The Series 90 systems were the replacement for the UNIVAC 9000 series of low-end mainframe systems marketed by Sperry Univac during the 1960s. The 9000 series systems were byte-addressable machines with an instruction set that was compatible with the IBM System/360. The family included the 9200, 9300, 9400, and 9480 systems. The 9200 and 9300 ran the Minimum Operating system. This system was loaded from cards, but thereafter also supported magnetic tape or magnetic disk for programs and data. [3] The 9400 and 9480 ran a real-memory operating system called OS/4. [4] As Sperry moved into the 1970s, they expanded the 9000 family with the introduction of the 9700 system in 1971. They were also developing a new real-memory operating system for the 9700 called OS/7.
In January 1972, Sperry officially took over the RCA customer base, offering the Spectra 70 and RCA Series computers as the UNIVAC Series 70. [5] They redesigned the 9700, adding virtual memory, and renamed the processor the 90/70. They cancelled development of OS/7 in favor of VS/9, a renamed RCA VMOS. A number of the RCA customers continued with Sperry, and the 90/60 and 90/70 would provide an upgrade path for the customers with 70/45, 70/46, RCA 2 and 3 systems. In 1976, Sperry added the 90/80 at the top end of the Series 90 Family, based on an RCA design, providing an upgrade path for the 70/60, 70/61, RCA 6 and 7 systems.
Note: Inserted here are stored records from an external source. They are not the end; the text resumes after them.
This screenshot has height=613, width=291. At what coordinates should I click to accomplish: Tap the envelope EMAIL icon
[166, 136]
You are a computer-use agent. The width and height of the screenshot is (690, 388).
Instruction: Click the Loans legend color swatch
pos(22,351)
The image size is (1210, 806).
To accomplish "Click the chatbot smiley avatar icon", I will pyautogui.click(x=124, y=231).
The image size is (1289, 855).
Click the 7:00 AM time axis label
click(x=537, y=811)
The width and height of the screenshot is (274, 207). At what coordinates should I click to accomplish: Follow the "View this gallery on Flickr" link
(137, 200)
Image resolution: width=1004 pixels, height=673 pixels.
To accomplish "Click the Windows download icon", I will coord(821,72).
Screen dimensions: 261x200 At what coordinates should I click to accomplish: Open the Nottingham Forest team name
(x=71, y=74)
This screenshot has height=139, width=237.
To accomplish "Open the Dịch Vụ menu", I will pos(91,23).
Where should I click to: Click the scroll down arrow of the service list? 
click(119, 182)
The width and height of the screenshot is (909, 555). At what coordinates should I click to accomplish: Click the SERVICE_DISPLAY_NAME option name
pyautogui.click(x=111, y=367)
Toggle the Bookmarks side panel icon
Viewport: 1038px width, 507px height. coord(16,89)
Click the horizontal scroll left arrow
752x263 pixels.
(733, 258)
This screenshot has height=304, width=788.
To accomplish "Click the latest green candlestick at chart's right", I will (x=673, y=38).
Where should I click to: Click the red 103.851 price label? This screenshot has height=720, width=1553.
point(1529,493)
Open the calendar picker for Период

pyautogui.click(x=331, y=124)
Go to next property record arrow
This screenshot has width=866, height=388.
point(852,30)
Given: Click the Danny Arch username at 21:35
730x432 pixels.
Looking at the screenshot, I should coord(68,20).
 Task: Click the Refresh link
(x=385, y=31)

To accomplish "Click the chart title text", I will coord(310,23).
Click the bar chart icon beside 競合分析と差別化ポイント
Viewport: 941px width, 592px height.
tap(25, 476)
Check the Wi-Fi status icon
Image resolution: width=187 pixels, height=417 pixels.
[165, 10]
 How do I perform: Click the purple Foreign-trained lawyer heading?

The RCA base was very profitable for Sperry and the company was able to put together a string of 40 quarters of profit. Sperry also offered their own 1100 family of systems and the 1100/60 provided an entry-level system for converting the Series 90 customer base. Around 1982-83, Sperry announced they would cap the Series 90 Systems and would decommit the VS/9 operating system to concentrate on the 1100 series. After this announcement, Sperry would stumble on the revenue side ending their run of profitable quarters, resulting in some downsizing. The Series 90 Systems suffered from pressure from the IBM 4300 series systems that offered superior price/performance and may have induced Sperry to concentrate on the 1100. In a short time Digital Equipment Corporation, with their flagship VAX line of midrange computers would pass Sperry in terms of total revenue to become the number two U.S. computer manufacturer after IBM.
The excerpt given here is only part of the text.